Perhaps use the enum types in both cases? However, based on compiler
flags, IIRC, enums may be treated as signed or unsigned int.

 It's really likely never a problem, but just something to
mention.
I prefer not to use enum in both sepol_polcap_getname() and sepol_polcap_getnum(). For the first function because it is always called while iterating the policycaps bitmap of a policy so the meaning of the parameter is really "bit position in a bitmap" instead of "the compiler-generated index of the item in the enum" and for the second one because every caller expects the result to be -1 or positive.

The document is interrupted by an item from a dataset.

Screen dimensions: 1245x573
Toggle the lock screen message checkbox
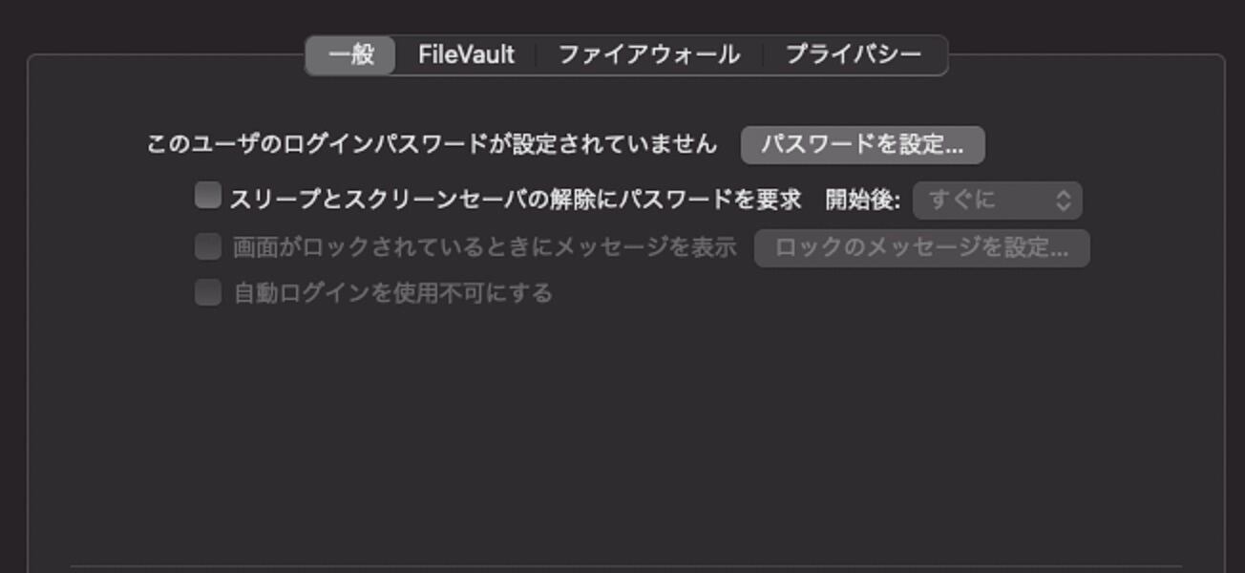(207, 247)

By the way it looks funny that "git grep -A5 sepol_polcap_getname" shows three callers with three different ways to compare the result (capnum < 0, capnum == -1 or capnum == SEPOL_ERR).

>
>  #ifdef __cplusplus
>  }
> diff --git a/libsepol/src/polcaps.c b/libsepol/src/polcaps.c
> index 3924cb83f29c..248d2f525185 100644
> --- a/libsepol/src/polcaps.c
> +++ b/libsepol/src/polcaps.c
> @@ -26,7 +26,7 @@ int sepol_polcap_getnum(const char *name)
>         return -1;
>  }
>
> -const char *sepol_polcap_getname(int capnum)
> +const char *sepol_polcap_getname(unsigned int capnum)
>  {
>         if (capnum > POLICYDB_CAPABILITY_MAX)
>                 return NULL;

There is a possibility that this enum and the strings could get out of
sync and then we would also want
to bound this value (sizeof(polcap_names)/sizeof(polcap_names[0]))) -1
We would be able to drop the -1 if the NULL on polcap_names can go away...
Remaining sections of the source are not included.